## [Problem statement]
Below are some entries; state how many of their lines contain the word "computer", with nothing else in the reply.

## [Data provided]
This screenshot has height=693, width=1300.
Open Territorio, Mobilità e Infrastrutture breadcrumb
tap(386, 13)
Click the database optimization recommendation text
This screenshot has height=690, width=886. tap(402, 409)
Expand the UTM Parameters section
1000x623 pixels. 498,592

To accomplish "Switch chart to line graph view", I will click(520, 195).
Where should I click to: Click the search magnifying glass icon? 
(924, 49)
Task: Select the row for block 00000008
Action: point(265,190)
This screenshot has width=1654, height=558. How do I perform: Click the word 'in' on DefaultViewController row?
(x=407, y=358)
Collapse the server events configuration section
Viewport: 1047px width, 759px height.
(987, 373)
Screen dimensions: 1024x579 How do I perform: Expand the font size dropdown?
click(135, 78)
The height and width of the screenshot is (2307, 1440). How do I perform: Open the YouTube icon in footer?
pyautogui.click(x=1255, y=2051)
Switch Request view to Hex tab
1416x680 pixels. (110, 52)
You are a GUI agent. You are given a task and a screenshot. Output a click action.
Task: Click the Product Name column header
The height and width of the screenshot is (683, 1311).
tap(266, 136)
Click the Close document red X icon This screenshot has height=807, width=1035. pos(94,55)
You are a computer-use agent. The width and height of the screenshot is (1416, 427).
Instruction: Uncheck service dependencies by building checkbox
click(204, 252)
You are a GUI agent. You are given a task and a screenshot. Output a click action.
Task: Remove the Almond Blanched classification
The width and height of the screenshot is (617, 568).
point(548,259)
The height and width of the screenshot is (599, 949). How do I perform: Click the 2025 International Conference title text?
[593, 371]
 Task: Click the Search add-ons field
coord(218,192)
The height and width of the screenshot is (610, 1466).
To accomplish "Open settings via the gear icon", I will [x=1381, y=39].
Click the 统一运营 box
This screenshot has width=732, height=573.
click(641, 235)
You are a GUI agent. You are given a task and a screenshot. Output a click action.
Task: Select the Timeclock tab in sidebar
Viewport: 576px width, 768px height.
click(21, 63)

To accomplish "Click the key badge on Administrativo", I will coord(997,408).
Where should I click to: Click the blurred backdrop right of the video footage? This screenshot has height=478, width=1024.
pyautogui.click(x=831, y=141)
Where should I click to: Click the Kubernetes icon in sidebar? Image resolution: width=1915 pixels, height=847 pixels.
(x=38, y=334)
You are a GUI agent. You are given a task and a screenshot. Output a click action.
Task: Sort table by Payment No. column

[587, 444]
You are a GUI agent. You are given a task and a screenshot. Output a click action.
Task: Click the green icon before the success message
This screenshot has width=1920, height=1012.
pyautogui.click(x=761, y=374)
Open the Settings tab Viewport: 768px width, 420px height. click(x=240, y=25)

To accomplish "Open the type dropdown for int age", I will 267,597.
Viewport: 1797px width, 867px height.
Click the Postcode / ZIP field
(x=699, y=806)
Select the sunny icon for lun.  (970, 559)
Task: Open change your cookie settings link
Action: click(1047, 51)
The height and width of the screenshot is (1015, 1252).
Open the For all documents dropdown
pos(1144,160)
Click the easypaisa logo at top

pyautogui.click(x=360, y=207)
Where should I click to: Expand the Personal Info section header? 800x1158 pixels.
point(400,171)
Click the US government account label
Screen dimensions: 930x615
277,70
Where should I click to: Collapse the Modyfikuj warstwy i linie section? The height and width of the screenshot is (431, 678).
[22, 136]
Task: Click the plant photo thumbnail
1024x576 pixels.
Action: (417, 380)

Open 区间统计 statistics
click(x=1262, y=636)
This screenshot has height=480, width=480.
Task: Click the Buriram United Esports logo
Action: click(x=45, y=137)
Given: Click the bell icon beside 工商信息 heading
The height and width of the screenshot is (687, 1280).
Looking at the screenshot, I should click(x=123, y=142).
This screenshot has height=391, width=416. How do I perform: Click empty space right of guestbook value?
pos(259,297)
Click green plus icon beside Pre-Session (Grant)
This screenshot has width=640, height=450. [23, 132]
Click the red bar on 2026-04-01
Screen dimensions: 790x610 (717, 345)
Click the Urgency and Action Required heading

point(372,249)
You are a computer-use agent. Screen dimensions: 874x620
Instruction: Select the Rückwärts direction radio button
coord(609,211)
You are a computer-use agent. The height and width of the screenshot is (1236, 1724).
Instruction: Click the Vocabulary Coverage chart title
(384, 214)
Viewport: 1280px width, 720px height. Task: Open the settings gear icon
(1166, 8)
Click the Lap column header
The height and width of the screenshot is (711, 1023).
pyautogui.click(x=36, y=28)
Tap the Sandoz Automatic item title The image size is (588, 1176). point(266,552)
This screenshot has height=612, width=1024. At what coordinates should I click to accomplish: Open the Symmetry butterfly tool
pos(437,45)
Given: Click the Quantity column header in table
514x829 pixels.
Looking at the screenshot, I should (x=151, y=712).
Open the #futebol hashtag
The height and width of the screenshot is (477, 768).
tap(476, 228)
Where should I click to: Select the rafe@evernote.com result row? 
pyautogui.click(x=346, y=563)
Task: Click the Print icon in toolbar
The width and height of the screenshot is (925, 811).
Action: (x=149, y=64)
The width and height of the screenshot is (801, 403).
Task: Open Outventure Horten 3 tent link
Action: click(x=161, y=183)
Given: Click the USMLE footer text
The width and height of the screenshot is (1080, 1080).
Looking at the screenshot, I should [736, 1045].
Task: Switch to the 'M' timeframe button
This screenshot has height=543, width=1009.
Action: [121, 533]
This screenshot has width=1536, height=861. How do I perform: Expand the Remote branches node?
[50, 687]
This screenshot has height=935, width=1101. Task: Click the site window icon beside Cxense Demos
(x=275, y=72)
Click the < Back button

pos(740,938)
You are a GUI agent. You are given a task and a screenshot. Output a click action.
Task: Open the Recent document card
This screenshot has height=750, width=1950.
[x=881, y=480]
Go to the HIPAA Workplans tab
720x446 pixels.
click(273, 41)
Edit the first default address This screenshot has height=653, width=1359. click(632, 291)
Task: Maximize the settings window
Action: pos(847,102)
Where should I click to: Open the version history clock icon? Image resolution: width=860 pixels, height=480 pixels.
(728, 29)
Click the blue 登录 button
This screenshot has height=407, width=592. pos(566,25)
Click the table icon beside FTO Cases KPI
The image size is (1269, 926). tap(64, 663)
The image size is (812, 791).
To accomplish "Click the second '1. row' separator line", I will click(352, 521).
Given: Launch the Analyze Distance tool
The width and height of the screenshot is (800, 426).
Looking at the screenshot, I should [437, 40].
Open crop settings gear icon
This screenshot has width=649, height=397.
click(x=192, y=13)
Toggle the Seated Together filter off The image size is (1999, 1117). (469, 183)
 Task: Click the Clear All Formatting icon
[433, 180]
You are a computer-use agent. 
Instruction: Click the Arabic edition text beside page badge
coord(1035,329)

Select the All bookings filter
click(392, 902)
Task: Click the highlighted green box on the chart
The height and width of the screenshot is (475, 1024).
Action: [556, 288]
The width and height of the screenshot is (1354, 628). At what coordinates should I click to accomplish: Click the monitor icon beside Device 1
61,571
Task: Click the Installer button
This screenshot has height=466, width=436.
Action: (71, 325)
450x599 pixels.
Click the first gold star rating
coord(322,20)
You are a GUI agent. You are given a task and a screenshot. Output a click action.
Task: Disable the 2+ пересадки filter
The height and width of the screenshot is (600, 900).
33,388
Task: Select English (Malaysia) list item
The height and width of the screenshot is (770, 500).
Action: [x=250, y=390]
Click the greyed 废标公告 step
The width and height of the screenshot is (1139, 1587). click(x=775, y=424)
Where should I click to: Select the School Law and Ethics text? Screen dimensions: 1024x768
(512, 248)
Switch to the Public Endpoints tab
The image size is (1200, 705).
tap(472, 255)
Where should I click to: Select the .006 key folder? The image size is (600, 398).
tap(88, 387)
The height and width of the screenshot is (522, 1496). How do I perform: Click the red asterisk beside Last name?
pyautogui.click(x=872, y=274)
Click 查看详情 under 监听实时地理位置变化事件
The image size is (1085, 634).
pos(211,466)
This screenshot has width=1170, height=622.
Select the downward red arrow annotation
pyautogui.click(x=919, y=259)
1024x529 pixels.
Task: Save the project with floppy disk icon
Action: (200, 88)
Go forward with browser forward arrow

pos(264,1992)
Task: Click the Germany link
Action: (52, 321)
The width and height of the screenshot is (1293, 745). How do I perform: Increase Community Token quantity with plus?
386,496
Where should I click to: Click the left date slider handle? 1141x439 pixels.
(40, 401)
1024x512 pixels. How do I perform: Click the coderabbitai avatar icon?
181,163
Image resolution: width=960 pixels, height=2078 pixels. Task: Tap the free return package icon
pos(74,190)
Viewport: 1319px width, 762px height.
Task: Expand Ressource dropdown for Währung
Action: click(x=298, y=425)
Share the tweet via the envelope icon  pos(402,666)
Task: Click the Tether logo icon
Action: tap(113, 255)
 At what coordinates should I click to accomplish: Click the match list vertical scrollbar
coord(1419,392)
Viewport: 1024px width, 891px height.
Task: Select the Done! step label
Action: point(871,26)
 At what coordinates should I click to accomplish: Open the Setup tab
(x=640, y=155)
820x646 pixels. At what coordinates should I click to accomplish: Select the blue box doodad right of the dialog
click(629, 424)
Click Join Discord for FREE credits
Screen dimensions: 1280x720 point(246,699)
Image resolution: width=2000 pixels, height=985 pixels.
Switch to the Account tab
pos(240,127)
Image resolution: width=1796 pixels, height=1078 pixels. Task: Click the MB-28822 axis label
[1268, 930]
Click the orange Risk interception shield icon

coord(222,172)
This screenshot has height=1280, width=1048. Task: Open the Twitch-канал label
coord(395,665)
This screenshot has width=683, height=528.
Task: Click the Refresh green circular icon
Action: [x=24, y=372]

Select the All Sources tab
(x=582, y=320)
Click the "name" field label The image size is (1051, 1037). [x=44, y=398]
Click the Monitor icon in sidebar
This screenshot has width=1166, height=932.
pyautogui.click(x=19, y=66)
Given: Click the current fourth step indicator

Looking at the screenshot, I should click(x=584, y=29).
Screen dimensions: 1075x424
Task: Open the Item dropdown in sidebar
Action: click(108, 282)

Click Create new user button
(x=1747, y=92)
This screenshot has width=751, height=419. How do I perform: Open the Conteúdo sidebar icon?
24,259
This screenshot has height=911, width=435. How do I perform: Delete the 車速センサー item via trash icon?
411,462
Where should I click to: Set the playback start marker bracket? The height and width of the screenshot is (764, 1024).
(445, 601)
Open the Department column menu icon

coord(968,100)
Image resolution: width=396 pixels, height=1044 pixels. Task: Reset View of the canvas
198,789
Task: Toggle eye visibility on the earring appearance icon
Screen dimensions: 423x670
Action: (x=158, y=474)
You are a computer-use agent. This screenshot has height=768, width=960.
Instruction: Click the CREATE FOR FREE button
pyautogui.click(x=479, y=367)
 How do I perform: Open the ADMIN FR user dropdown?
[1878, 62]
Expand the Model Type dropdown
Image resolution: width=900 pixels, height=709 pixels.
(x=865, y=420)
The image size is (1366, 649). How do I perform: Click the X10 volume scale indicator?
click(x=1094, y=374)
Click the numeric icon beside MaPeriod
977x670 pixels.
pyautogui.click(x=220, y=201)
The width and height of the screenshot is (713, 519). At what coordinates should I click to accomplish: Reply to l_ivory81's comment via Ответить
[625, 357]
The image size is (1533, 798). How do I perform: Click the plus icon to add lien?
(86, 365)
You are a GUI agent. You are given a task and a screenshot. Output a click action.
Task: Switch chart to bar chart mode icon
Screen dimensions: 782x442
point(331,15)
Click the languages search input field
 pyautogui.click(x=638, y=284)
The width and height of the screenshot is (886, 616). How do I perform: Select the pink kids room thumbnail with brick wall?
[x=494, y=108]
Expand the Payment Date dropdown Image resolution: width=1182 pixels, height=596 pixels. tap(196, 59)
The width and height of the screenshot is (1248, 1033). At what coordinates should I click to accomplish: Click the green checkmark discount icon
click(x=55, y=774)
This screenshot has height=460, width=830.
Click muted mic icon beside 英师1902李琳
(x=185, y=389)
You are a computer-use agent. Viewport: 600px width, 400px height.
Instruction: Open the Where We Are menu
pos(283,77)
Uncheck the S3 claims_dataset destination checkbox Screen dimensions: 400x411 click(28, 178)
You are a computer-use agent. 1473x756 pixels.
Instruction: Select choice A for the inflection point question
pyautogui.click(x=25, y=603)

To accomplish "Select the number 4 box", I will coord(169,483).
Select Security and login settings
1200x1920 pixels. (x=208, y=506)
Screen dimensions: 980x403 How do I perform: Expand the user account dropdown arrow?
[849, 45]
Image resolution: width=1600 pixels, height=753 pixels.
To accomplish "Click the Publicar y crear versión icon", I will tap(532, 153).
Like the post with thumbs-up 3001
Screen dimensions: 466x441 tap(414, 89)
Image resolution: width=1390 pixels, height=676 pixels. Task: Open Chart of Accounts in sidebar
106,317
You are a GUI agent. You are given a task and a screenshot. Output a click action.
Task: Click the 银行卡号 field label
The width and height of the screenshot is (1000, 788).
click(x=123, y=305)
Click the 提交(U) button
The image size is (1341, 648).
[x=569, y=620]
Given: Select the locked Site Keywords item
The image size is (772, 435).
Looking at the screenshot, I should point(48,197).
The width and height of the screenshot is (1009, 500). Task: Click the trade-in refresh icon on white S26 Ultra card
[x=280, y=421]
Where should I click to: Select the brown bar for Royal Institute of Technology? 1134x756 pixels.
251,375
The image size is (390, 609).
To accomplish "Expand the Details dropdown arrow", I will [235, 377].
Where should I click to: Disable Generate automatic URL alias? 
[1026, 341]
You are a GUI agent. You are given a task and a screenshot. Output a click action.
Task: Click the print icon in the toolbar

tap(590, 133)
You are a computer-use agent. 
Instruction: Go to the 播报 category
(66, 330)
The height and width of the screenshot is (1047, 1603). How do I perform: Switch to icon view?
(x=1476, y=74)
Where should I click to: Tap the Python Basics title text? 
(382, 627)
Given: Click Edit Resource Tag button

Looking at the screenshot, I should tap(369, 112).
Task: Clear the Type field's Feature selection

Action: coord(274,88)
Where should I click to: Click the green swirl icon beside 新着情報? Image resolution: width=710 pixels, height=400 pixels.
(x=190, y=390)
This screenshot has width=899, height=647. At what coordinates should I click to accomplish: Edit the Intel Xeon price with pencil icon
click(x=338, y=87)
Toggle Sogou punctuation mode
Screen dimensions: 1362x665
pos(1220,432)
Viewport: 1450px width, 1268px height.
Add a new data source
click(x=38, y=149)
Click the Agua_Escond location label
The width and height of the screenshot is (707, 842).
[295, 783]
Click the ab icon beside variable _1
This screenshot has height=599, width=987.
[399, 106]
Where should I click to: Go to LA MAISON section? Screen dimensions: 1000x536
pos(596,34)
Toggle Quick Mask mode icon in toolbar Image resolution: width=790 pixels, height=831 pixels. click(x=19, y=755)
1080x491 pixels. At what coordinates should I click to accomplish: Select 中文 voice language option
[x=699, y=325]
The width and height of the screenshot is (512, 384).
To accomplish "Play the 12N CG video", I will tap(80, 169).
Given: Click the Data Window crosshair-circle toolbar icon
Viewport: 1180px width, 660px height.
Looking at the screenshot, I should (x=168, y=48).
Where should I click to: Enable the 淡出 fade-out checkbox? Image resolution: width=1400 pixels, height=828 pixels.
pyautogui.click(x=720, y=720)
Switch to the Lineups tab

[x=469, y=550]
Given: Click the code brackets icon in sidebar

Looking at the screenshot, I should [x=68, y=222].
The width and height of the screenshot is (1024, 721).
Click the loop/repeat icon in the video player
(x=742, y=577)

## [Result for this exercise]
8